Несколько месяцев спустя, в июне 1999 года я снова посетил Лилиан и Клода в их квартире. Клод только что вернулся из гастрольной поездки в Европу, и, как мне стало ясно, Лилиан в течение нескольких недель свободно передвигалась в радиусе четырех кварталов от дома, ходила в свой любимый ресторан, делала покупки и гуляла. Когда я приехал, Лилиан была занята тем, что надписывала письма, которые собиралась отправить друзьям по всему миру. На столе были разложены конверты с адресами в Корее, Германии, Австралии и Бразилии. Алексия не сказалась на ее переписке, хотя адреса на конвертах были написаны хаотично и иногда не на месте. В квартире она ориентировалась хорошо, но как поведет она себя в магазине и в деловом, забитом людьми Нью-Йорке – пусть даже в хорошо знакомом ей районе?

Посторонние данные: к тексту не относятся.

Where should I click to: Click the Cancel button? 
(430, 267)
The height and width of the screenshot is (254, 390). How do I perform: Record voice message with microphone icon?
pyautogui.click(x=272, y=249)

– Пойдемте на улицу, прогуляемся, – предложил я. Лилиан сразу же замурлыкала «Странника» любимого Шуберта. Затем принялась напевать фантазию на тему «Странника».
В лифте с Лилиан здоровались ее соседи. Я не понял, узнавала она их по лицам или же по голосам. Голоса она распознавала безошибочно, как и все прочие звуки. Здесь она проявляла повышенную внимательность – голоса играли большую роль в способности Лилиан ориентироваться в окружающем мире.
Лилиан без затруднений перешла улицу. Она не могла прочесть надписи «Стойте» и «Идите» на светофоре, но знала относительное расположение на нем этих сигналов и их цвета и знала также, что может идти, когда сигнал мигает. Она показала мне синагогу на углу, также другие учреждения она распознавала по формам и цвету. Например, свою любимую закусочную она узнала по черно-белой черепице.
Мы вошли в супермаркет и взяли тележку – Лилиан сразу же направилась в угол, где они стояли. Без затруднений Лилиан нашла отдел, где продавались фрукты и овощи. Она легко находила яблоки, груши, морковь, желтый перец и спаржу. Не смогла назвать лук-порей, но спросила: «Это не кузен репчатого лука?» Озадаченно посмотрела на киви и долго не могла понять, что это, до тех пор, пока я не дал ей плод в руки (это «что-то восхитительно мохнатое, как мышка»). Я указал на предмет, висевший над фруктами. «Что это?» – спросил я. Лилиан в сомнении наморщила лоб и прищурилась. «Что-то несъедобное? Это бумага?» Когда я дал ей потрогать этот предмет, она смущенно рассмеялась. «Это же прихватка для горячих кастрюль и сковородок, – сказала она. – Как я могла сморозить такую глупость?»